Sarkozy veut qu’on parle de lui, c’est son seul souci et sa victoire quotidienne. Il sait d’un même geste mobiliser ses fidèles et ses contempteurs, leur imposer son terrain jeu en balançant des grenades qu’il sait déjà dégoupillées : une pincée de Mai 68, un zeste de Shoah, une cuillère d’ADN et le Sarkoshow se met en branle via des tombereaux de réactions, d’éditos, de débats, de cris d’orfraie (ou d’adorateurs, ce qui revient au même) qui le prennent au sérieux. Père Freud et Père Fouettard en un seul corps : pour les premiers, il est ce gourou qui aura su enfin les guérir de vingt-cinq ans de totalitarisme rose (décomplexer, dit-on), pour les seconds, qui ne peuvent plus se tourner vers une gauche en lambeaux, il est une raison de vivre, une nouvelle identité. Plus que l’admiration, la haine qu’il provoque constitue l’un de ses meilleurs atouts. Etre pour ou contre, moins un programme qu’une façon de se définir. Déprimant, non ? Au fond, le fanfaron de l’Elysée produit du religieux, et donc de l’irrationnel, et attise les strabismes idéologiques dans lesquels nous pataugeons allègrement. Il est l’homme des totems et des tabous, ou plutôt celui qui les piétine avec gourmandise. Sale gosse et pervers qui connaît parfaitement les fixations idéologiques des uns et des autres, autrement dit leur talon d’Achille.
Mais si le Sarkothon a de beaux jours devant lui, c’est qu’il s’agit enfin (et peut-être surtout) d’une formidable co-production nationale. Il est l’un des veaux d’or les plus rentables que l’on ait jamais connu. Un fonds de commerce inouï sur lequel défenseurs et opposant prospèrent de concert, et intérêts bien compris. Alliance objective donc, parce que économique, pavant le chemin aux opportunistes de tous bords.
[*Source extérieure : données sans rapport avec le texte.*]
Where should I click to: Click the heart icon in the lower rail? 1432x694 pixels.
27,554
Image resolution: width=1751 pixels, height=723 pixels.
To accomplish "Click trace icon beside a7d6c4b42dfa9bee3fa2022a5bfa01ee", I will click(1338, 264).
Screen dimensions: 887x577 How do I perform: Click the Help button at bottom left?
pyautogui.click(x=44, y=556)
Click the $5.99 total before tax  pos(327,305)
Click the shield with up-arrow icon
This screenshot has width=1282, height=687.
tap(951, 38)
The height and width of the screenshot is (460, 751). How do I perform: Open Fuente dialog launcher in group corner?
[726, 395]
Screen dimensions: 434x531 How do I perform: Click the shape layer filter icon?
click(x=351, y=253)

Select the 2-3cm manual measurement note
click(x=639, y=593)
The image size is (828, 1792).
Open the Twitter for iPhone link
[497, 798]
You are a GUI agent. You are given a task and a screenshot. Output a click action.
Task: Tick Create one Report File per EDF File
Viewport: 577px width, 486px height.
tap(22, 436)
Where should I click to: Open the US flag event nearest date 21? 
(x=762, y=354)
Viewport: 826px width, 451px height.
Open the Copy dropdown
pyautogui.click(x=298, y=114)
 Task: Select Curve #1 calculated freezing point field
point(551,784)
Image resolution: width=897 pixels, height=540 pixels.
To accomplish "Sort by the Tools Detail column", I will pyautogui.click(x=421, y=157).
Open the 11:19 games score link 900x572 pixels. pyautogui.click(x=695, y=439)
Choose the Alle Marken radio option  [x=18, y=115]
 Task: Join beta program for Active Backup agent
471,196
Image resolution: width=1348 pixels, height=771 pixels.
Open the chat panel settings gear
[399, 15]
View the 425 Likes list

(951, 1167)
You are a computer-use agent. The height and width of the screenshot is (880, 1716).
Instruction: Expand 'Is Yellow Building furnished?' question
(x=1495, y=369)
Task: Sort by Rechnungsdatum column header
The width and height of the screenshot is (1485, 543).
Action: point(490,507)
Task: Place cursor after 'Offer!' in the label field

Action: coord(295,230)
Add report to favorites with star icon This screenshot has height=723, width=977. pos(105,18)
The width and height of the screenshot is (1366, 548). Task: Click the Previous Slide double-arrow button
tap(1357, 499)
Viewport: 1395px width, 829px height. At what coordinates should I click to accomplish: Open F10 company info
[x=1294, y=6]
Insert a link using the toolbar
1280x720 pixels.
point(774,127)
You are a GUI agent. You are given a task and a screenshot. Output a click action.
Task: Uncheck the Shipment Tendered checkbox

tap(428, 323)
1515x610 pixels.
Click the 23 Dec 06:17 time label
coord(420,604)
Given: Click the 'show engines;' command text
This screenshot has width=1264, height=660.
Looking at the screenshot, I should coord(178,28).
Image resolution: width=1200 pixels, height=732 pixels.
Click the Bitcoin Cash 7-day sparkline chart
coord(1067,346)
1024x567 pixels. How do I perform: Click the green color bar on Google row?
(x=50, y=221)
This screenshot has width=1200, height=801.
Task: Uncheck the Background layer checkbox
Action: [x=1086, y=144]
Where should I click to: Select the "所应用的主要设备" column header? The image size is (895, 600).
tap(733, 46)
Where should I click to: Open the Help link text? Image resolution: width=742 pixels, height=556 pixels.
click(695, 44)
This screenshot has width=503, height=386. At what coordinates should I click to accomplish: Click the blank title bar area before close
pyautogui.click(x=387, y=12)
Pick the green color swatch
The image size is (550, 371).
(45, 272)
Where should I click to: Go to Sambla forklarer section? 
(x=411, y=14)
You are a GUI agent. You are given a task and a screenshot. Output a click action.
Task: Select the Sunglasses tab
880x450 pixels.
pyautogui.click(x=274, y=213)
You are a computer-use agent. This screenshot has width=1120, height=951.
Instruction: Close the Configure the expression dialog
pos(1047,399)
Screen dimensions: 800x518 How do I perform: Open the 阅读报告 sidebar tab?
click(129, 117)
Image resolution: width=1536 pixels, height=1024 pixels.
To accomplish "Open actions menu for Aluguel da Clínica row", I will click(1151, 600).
Et l’on ne compte plus les dizaines de socio-experts, de militants foireux, de chapeliers et d’intellectuels mous qui ont émergé depuis et grâce à son élection ? Ce sont peut-être les seuls qui depuis neuf mois ont réussi à gagner vraiment plus.
Le remède est bien connu de tous les habitués des forums sur le net. En ce qui me concerne, je pense que le président a, dans les semaines précédentes, plusieurs fois atteint le point Godwin : (http://fr.wikipedia.org/wiki/Point_godwin)
Et donc, comme tout bon troll de forum, désormais il peut dire ce qu’il veut, au plus j’écoute d’une oreille, je ne m’énerve plus. Si seulement les médias avaient de bons modérateurs de discussion, on serait plus tranquilles.